Voter Registration Fraud by Liberal Advocacy Group Goes Virtually Unreported

October 25th, 2006 10:59 AM

Assume for a moment that a conservative advocacy group was accused of voter registration fraud four weeks before the upcoming elections, and had been accused of similar activities in 2004. Further imagine that this group was accused by some of its representatives of campaigning for a Republican candidate for the U.S. senate in a key state that could determine which party controls that Congressional chamber. Do you think this would get reported by the media, especially given all the attention on expected electronic ballot irregularities in the upcoming elections? Might be front-page news, and the lead story for the broadcast networks, right?

Well, on October 11, the Associated Press reported (hat tip to reader Saw the Light) such alleged activities in St.

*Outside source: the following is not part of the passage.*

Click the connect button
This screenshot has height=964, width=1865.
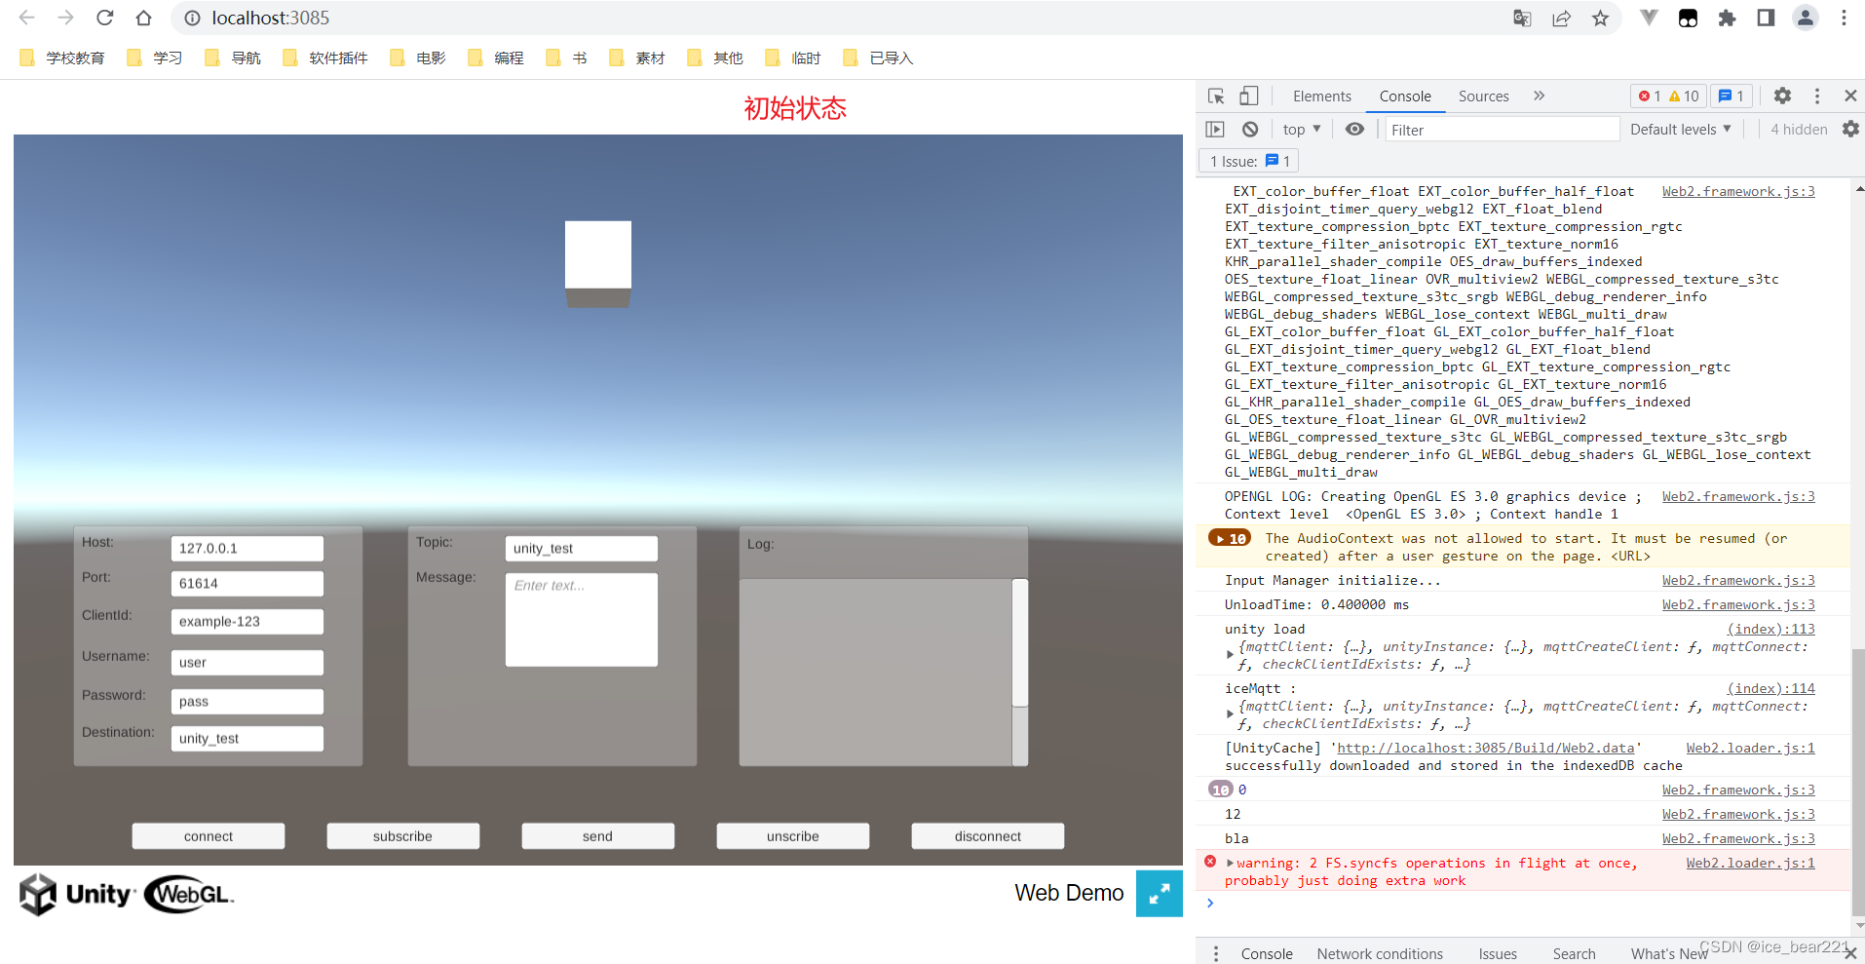click(x=208, y=835)
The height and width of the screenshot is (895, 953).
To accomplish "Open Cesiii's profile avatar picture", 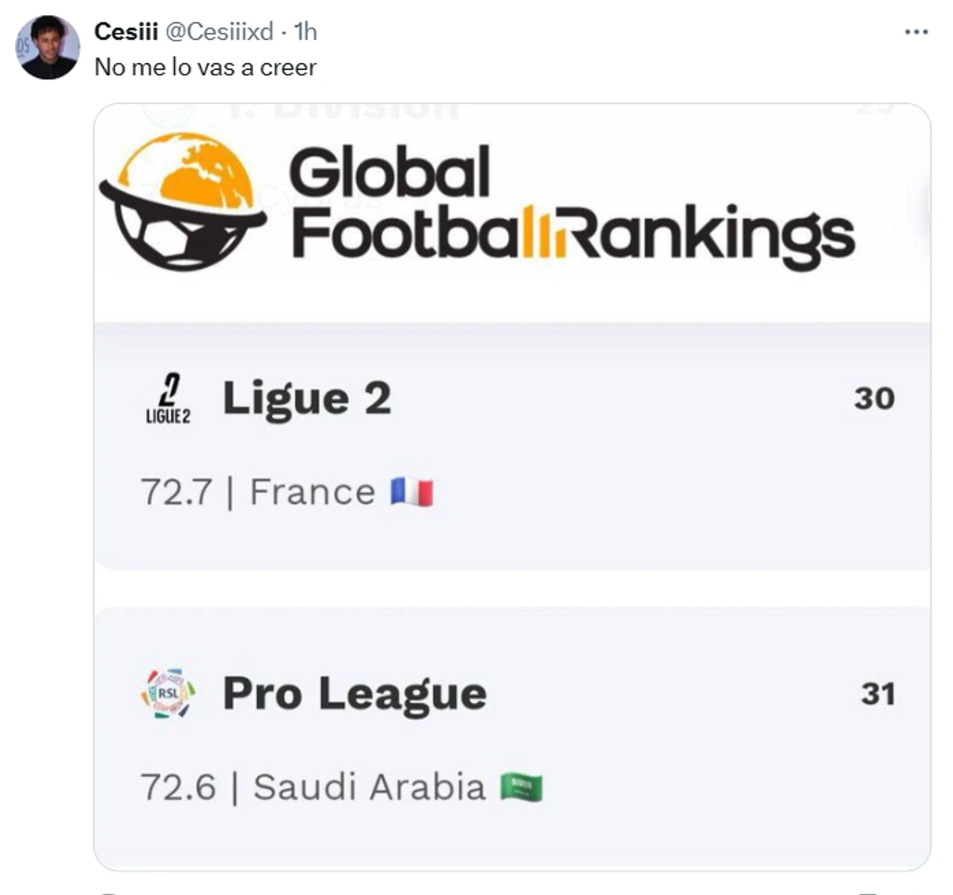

Louis, Missouri, by a liberal group called the Association of Community Organizations for Reform Now (ACORN). The Kansas City Star reported similar allegations against the group on October 24. And, a video made available by a St. Louis blog called Pub Def on October 4 showed ACORN workers admitting that they had been registering voters specifically to elect Claire McCaskill (D-Missouri). Yet, a Google and LexisNexis search indicated that not one major national news organization other than AP chose to report any of these allegations. Not one.

(Update: A reader just sent me an October 21 article from the Columbus Dispatch concerning voter registration fraud by ACORN members in Ohio.)

According to AP:

At least 1,500 potentially fraudulent registration cards were turned in by the St. Louis branch of the Association of Community Organizations for Reform Now, or ACORN, leading up to Wednesday's registration deadline for the Nov. 7 election, said Kim Mathis, chairwoman of the St. Louis City Board of Election Commissioners.

Invalid registrations solicited by ACORN workers included duplicate or incomplete ones, a 16-year-old voter, dead people registering, and forged signatures, Mathis said.

The article continued:

This year in Missouri, ACORN has turned in about 40,000 new voter registrations. Half of those were in St. Louis. The other 20,000 were collected in the Kansas City area, according to election officials.

Four ACORN workers were fired over a September 2003 incident after the St. Louis board pointed out more than 1,000 questionable new voter registration forms collected by ACORN.

ACORN registered more than a million U.S. voters in 2004, when it also had to defend itself against fraud allegations. That year, unreadable cards, duplicate registrations and other invalid or potentially fraudulent registrations turned up in Ohio, Minnesota, North Carolina and Virginia.

This was reported by the Kansas City Star Tuesday:

Kansas City election officials have asked the U.S. attorney and the local prosecutor to investigate possible voter registration fraud.

Election director Ray James said Monday that at least half the new registrations submitted this fall — more than 15,000 registrations — have “discrepancies,” which he described as duplicates, questionable or unreadable information, or names, addresses and Social Security numbers that don’t match existing records.

Most of the names were submitted by the Association of Community Organizations for Reform Now, known as ACORN.

Pub Def reported on October 4 (hat tip to Gateway Pundit):

Several former and current workers demonstrated today in front of the St. Louis office of the Association of Community Organizations for Reform Now (ACORN) demanding to be paid for work they had performed and alleging that they were instructed to tell people to vote for U.S. Senate candidate Claire McCaskill while registering voters in support of the proposed minimum wage increase.

Ten-year ACORN veteran Josephine Perkins claims she was fired last week, in part because she informed the teams she supervised that it was inappropriate and illegal for them to campaign for McCaskill while being paid by ACORN and Give Missourians a Raise, the political action committee which supports Proposition B and, according to campaign finance reports, has given money to ACORN to circulate its literature.

Update: The Columbus Dispatch reported on October 21:

Three paid solicitors suspected of filling out voter registration forms for people who don’t exist could face felony election-fraud charges.

The Franklin County Board of Elections moved yesterday to refer the workers from ACORN, the Association of Community Organizations for Reform Now, to county Prosecutor Ron O’Brien.

Yet, no major news outlet has bothered to report any of this. Once again, imagine how much focus this would get if ACORN was a conservative advocacy group campaigning against raising the minimum wage and for Sen. Jim Talent (R-Missouri).